Saturday, October 11, 2003

Comments  

Due to popular demand, I have added a feature which allows you, the reader, to post comments. I have avoided it so far because I thought it would be too difficult and that I would get depressed upon seeing how few people care enough to respond to the things I write. Turns out that it's not that difficult, and I've had enough requests for a commenting feature that I think it might be worth having, so here it is. When you're leaving a comment, just keep in mind that I reserve the right to delete anything without warning or justification because it's my web site and my bandwidth and my mother reads this.

Who'll be the first commenter?


Update: First commenter is Matt! Thanks, man.

Marriage links for the week  

Steven Curtis Chapman married very young, probably before he was ready, and had some difficult problems to work through. But he's still married, happily, and in this article talks about those early days when he and his wife learned to rely on God in their marriage. The article is part of the segment of Christianity Today's web site that focuses on marriage issues.

Anyone who thinks marriage is just a piece of paper needs to talk to these people, for whom the marriage certificate was almost a matter of life and death.


The church used to be the center of all artistic expression. If you wanted to hear the best music, see the most powerful painting and sculpture, etc., you went to church. Modern Christianity for many years has gone in the opposite direction, denying its adherents the opportunity to engage in such "secular" pursuits as superior drama, dance, music, and art. Christian artists are beginning to realize, however, that art expresses what mere words cannot, and I believe we are now on the verge of a Renaissance. Exhibit one: Metron Press, a comic book company dedicated to communicating God's love through well-written stories and astonishing art. Their latest release is called Testament, and it looks to be phenomenal.

Friday, October 10, 2003

Blogger's block  

I've been suffering from a mild to medium case of writer's block for the past few days. I've been trying to write some serious posts, and I've even started a couple, but so far I've accomplished nothing. Thankfully, though, we have technology to help us. Yesterday, I came across an apology note generator, which I don't actually need right now. But when I do need it, it will help.

Just as useful is this love letter generator, which follows sort of a Mad-Lib philosophy of romance. It helped me write this:

Dear Daisy,

How do I love thee, let me build the ways. You are the most fresh person I have ever met. I especially think your are fresh when you wear your sock just gentley covering your ankle.

Please meet me tonight in our special place, the moon, and be sure to wear your sock. I will bring the pet, you just bring yourself. My heart is rancid with anticipation. All of my friends think I am the portliest person alive for finding someone as fresh as you. I hope to live the rest of my life with you, raise 23 fresh children, and move to my bedroom.

Before I met you I was nothing. I didn't know what I wanted. I was completely lost in frustration, But then you came into my life and turned that all around. I will spend the rest of my fresh life thanking you.
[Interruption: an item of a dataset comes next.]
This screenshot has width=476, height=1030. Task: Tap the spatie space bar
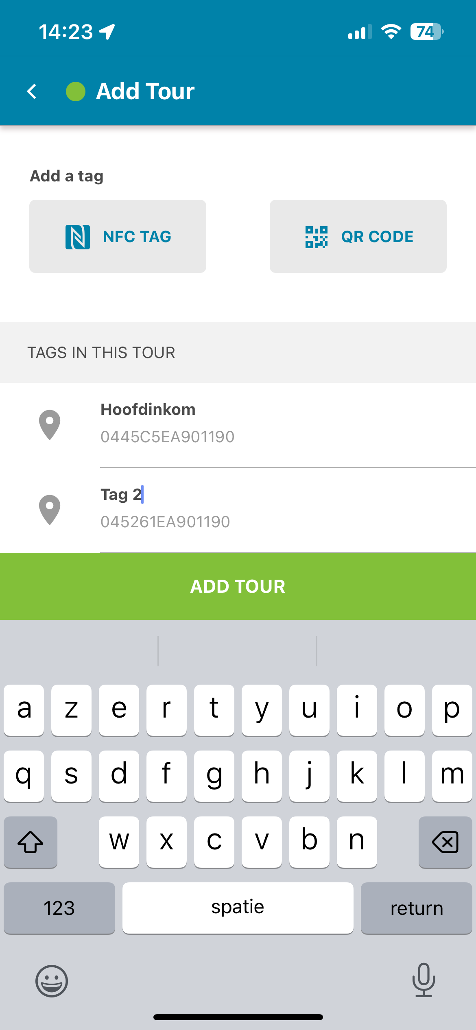tap(238, 908)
Forever you are in my thoughts.

Yours Lovingly,
Lester.

And, last but not least, I also found an automatic blog entry generator for those days when the keyboard won't do the work for you (if The Happy Husband is the only blog you read, just be aware that most blogs follow the format of the one below fairly consistently):

What can I say?

Pretty much not much exciting going on these days. Shrug. I can't be bothered with anything. I've just been staying at home waiting for something to happen. I haven't gotten much done today, but it's not important.

Current Mood: bored

Hopefully, the weekend will refresh me and I will have something good to post on Monday.
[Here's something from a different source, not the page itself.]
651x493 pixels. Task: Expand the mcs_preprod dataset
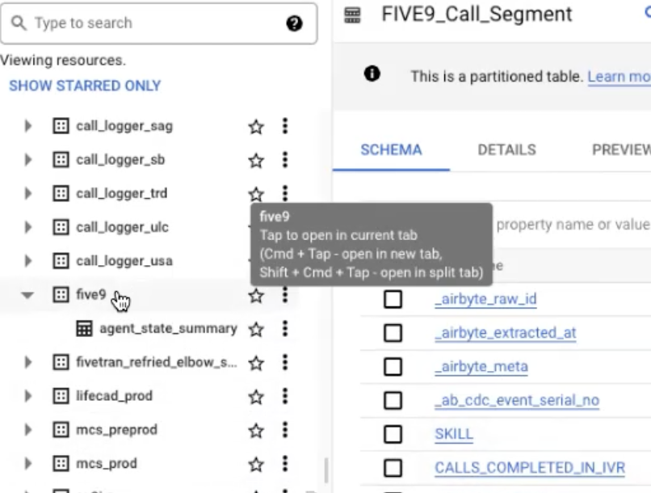(27, 430)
Thursday, October 09, 2003

Off-topic: Movie etiquette  

I like the sci-fi/fantasy/horror genre for movies because it has the greatest potential for the expression of genuine creativity. The writer and director of a fantasy movie can construct entirely new realities to share with the public. They can let their imaginations run wild and really, truly create. The actors involved participate by portraying characters that have never actually existed. Set designers, prop designers, art directors, and everyone else do their jobs in a more purely creative state than any other genre permits. The best recent example of that is The Lord of the Rings trilogy. Tolkein was a genius.
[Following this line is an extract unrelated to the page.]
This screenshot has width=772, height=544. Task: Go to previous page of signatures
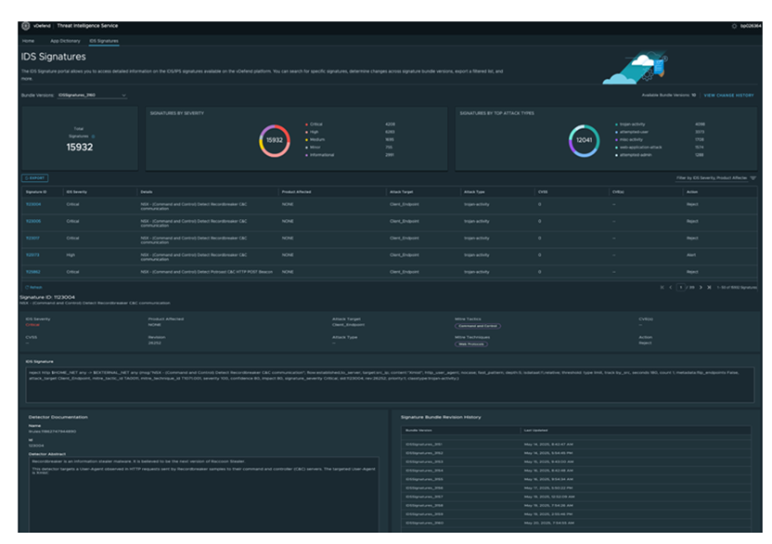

Last week I went to see Underworld with my friend Jerry (Mrs. Happy hates sci-fi stuff, so she doesn't usually accompany me to such movies). I found it interesting, as it put its own spin on the mythology of vampires and werewolves. I also found it frustrating because it had a densely plotted, fascinating story that either the director or the studio felt was unimportant. The writer had imagined a thousand-year history between these two races, with detailed motivations and back stories for every major character, but it got lost among the copious fight scenes and, as Roger Ebert pointed out, people walking through doors. While watching the movie, I could imagine a studio executive saying to the director, "Hmm. Kate here doesn't seem to have as many fights as Wesley Snipes did in Blade, and we don't have as many stunts as The Matrix. We can fix that by adding three minutes to the fight in the subway and adding another in the werewolves' lair. Cut out some of that stuff about her parents if you have to. I don't want this movie being too long."

What irritated me more, though, were the other people in the theater. Jerry and I were able to catch a matinee right after work, so there were not many people there. However, the guy sitting directly behind us took a cell phone call right as the movie started. Jerry glared at him to let him know he was disturbing the people around him. For the rest of the time we were there, the guy never passed up an opportunity to kick the back of Jerry's chair.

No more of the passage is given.